It's another unicorn macaron carousel! But this time with a more unique flavour - lychee! And in sweet pastel purple this time for a young girl :).
You may find my other unicorn carousels over here, here and here.
I used the regular recipe for the macaron shells. Both regular and reduced sugar recipes can be found here. You may refer to my Creative Baking: Macarons book for a systematic presentation of the basics and complex shaped macarons. You may refer to my video tutorials for macaron basics and piping of complex shapes on the blog too. You may refer to this post for the dimensions of the shells required to make the carousel and the respective baking times. I piped a scalloped roof like the one similar to the sheep macaron carousel as I think it's really pretty and it is very helpful for positioning the paper straws during the assembly. Checkout the sheep carousel post for detailed steps of assembly.
I added 1/8 tsp of lychee flavouring to the mass to add some lychee flavour to the macaron shells. As the flavouring is quite strong, a little was sufficient to lend a subtle lychee flavour. When adding liquid flavouring to shells, be careful not to add too much or it will affect the drying time.
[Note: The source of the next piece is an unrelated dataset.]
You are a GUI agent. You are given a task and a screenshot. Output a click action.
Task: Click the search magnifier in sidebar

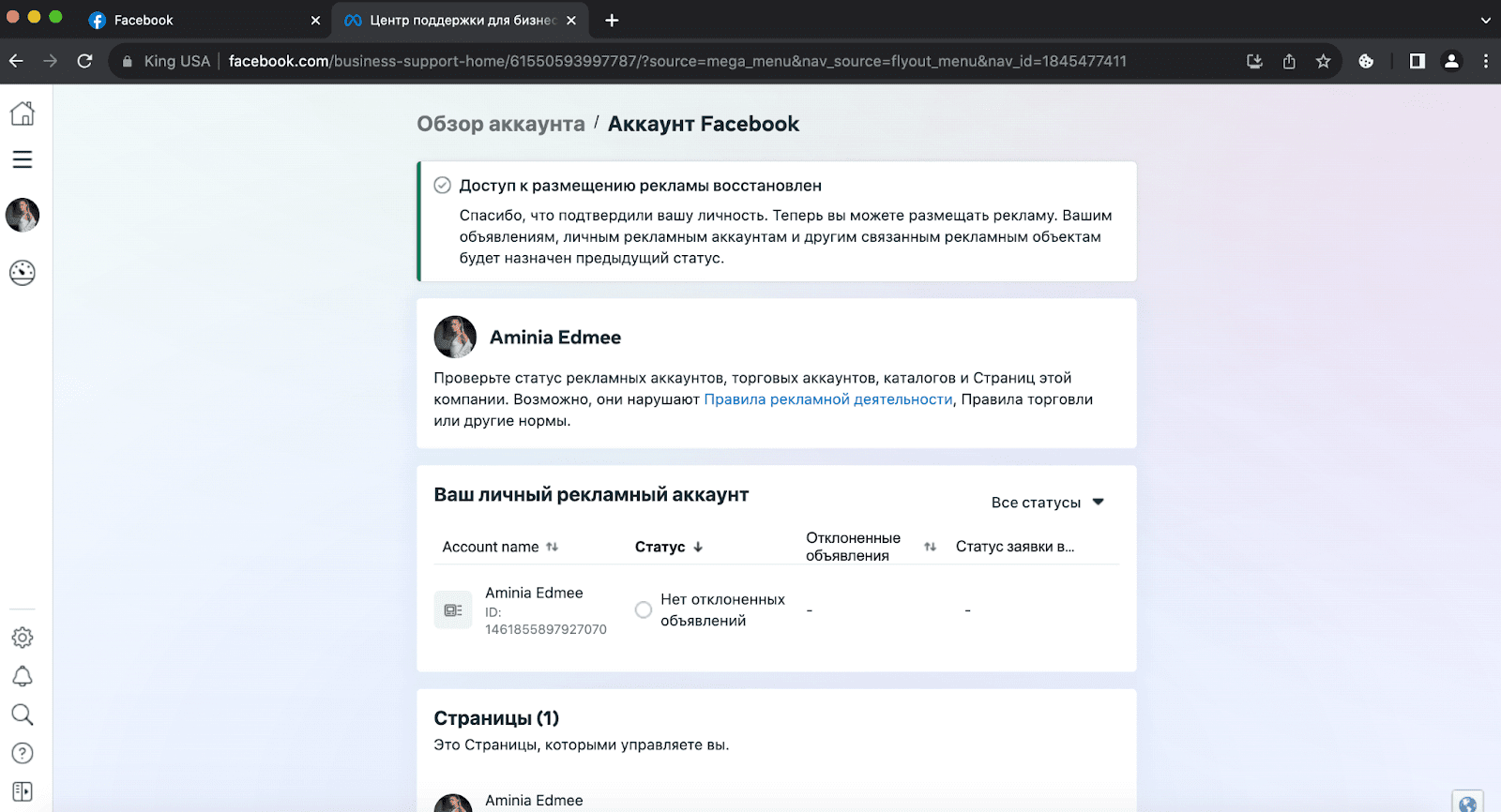click(23, 714)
What is new here is the filling which I have come up with. In order to make a strong but not overly artificially flavoured lychee flavour, some lychee fruit has to be added. The challenge was to do this without making the filling too wet as the carousel structure needs a firm filling at room temperature in Singapore's hot weather. Fresh or canned lychees have a lot of water content so using the puree would not be suitable for carousel fillings.
I discovered freeze-dried lychees and found them to be perfect for this!
I ground some freeze-dried lychees to make about two tablespoons worth of fruit powder. You may use a good processor to do this but I used the more traditional method of mortar and pestle.
Recipe for lychee white chocolate filling
160g white chocolate
40g vegetable shortening
1 tsp lychee flavouring
2 tbs ground freeze dried lychees
1/4 tsp fine sea salt
1. Place chopped white chocolate and shortening in a microwave-safe bowl. Heat for 10 seconds at medium power and stir. Repeat until mixture is smooth and melted.
2. Gradually add salt, dried lychee powder and lychee flavouring. Mix well after each addition.
3. Let the "ganache" stand at room temperature for 15-30 minutes or until toothpaste consistency. Transfer to piping bag and fill the macaron shells with it.
Here's the half assembled macarons carousel structure.
I made a few extra loose unicorns to join in the fun too!
So glad the birthday girl loved this sweet carousel in her favourite colour :).